L’un des aspects les plus inquiétants de ces cyberattaques réside dans leur diversité. Les entreprises touristiques - hôtels, agences de voyage, plateformes de réservation - sont régulièrement ciblées. Des ransomwares ont notamment paralysé les systèmes d’un opérateur touristique à Marrakech, obligeant ce dernier à suspendre ses services en plein mois d’août. Mais les particuliers ne sont pas épargnés. Le simple fait de se connecter à un Wi-Fi public non sécurisé - dans un café, un aéroport ou une plage - peut permettre à un pirate d’intercepter vos identifiants bancaires. Malgré la montée des menaces, les pratiques des usagers - qu’ils soient particuliers ou professionnels - restent préoccupantes.

Une étude menée par Kaspersky Lab Maroc révèle que 67% des Marocains utilisent le même mot de passe sur plusieurs comptes, et que 40% ne savent pas identifier un e-mail de phishing. Cette imprudence est aggravée pendant l’été. «Les gens voyagent, se connectent vite fait, cliquent sans réfléchir sur un lien reçu par WhatsApp ou Telegram. Les hackers le savent. C’est une période en or pour eux», ajoute Lahrichi. Les réseaux sociaux deviennent également un vecteur d’attaque de premier ordre. Des comptes Instagram, souvent liés à des marques ou à des influenceurs, ont été piratés puis revendus sur le dark web ou utilisés pour diffuser des liens malveillants.

 

Comment se protéger en période estivale ?

Face à cette menace grandissante, plusieurs mesures de bon sens permettent de limiter les risques. D’abord, éviter les connexions à des réseaux Wi-Fi publics non sécurisés, ou utiliser un VPN. Ensuite, activer la double authentification sur tous ses comptes sensibles (Google, Facebook, messagerie, banque…). Il est également conseillé de vérifier systématiquement l’adresse d’expédition d’un e-mail suspect, de ne jamais cliquer sur un lien non sollicité, et de ne jamais partager ses codes ou données bancaires, même à un prétendu agent officiel.
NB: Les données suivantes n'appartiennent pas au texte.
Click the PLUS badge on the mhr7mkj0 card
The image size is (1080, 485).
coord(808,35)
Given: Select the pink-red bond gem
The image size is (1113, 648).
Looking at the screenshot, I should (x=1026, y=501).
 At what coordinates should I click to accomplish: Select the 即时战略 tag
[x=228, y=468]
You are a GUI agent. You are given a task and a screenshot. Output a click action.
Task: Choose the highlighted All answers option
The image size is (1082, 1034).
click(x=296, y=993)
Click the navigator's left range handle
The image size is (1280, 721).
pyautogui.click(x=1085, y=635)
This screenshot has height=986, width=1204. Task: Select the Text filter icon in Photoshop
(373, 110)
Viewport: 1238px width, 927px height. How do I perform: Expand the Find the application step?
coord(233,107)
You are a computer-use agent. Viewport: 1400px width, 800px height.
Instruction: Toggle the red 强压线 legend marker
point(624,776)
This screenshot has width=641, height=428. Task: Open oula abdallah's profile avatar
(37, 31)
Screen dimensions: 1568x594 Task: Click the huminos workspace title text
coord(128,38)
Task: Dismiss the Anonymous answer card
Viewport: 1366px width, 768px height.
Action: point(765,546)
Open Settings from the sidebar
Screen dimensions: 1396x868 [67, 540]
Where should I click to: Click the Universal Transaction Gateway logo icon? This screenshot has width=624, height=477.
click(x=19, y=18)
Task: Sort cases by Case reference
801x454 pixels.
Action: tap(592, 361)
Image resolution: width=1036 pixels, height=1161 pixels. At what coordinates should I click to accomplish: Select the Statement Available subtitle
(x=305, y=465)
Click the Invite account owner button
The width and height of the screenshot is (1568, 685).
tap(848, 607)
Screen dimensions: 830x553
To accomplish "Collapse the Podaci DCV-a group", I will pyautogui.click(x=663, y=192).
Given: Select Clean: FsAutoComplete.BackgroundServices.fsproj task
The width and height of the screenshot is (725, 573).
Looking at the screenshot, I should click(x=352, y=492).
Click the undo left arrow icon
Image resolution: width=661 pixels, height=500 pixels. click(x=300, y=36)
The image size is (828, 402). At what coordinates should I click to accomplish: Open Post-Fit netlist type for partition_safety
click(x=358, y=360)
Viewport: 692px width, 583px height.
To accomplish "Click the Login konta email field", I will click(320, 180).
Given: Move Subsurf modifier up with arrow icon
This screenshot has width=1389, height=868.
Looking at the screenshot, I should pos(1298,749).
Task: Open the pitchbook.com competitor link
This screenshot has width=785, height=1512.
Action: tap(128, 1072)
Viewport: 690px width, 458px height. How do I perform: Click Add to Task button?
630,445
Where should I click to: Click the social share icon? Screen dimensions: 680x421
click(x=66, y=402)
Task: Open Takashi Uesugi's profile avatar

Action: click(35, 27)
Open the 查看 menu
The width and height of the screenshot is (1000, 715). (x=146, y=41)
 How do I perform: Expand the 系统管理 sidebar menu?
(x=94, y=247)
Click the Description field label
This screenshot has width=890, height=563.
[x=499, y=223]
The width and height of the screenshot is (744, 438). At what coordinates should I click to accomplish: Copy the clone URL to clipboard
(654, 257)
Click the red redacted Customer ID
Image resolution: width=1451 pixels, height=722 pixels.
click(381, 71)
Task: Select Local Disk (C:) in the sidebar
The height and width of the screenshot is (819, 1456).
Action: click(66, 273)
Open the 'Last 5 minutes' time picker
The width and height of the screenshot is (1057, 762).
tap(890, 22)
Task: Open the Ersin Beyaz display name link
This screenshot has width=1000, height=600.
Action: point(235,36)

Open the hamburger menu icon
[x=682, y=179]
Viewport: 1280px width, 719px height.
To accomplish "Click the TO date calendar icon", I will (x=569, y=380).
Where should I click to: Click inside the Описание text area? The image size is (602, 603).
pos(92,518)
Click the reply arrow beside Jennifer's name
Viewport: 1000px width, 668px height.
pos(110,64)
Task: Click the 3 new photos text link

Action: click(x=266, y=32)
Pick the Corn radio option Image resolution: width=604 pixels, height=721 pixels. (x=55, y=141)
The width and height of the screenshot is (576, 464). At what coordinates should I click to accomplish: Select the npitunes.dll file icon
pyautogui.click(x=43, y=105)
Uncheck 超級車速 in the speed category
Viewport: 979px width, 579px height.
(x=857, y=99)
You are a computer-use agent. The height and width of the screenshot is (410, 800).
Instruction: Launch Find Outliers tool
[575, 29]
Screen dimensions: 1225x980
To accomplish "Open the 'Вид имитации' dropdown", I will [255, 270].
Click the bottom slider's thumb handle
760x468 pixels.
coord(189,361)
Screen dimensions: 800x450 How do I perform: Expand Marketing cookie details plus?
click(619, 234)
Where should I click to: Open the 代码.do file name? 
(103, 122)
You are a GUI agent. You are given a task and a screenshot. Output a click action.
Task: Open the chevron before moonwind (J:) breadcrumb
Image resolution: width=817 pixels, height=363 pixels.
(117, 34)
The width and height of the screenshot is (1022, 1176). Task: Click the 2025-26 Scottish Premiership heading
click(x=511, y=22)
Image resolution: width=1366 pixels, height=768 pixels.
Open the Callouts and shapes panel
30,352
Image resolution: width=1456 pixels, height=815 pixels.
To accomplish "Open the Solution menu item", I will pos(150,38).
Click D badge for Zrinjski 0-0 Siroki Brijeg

Pour les entreprises, les recommandations incluent la mise à jour régulière des logiciels, l’usage d’un pare-feu professionnel, et la formation des salariés à la reconnaissance des menaces. Le Maroc, dans le cadre de sa stratégie «Maroc digital 2030», a bien inscrit la cybersécurité parmi ses priorités nationales.

La coordination entre le maCERT, les opérateurs télécoms, les établissements bancaires et les institutions publiques a été renforcée ces dernières années, notamment pour anticiper les crises numériques. Mais la réalité du terrain reste préoccupante. Les cybercriminels adaptent leurs méthodes bien plus rapidement que ne progressent les dispositifs réglementaires ou technologiques. Il ne suffit pas d’acheter des pare-feux, il faut surtout former, sensibiliser et responsabiliser les usagers.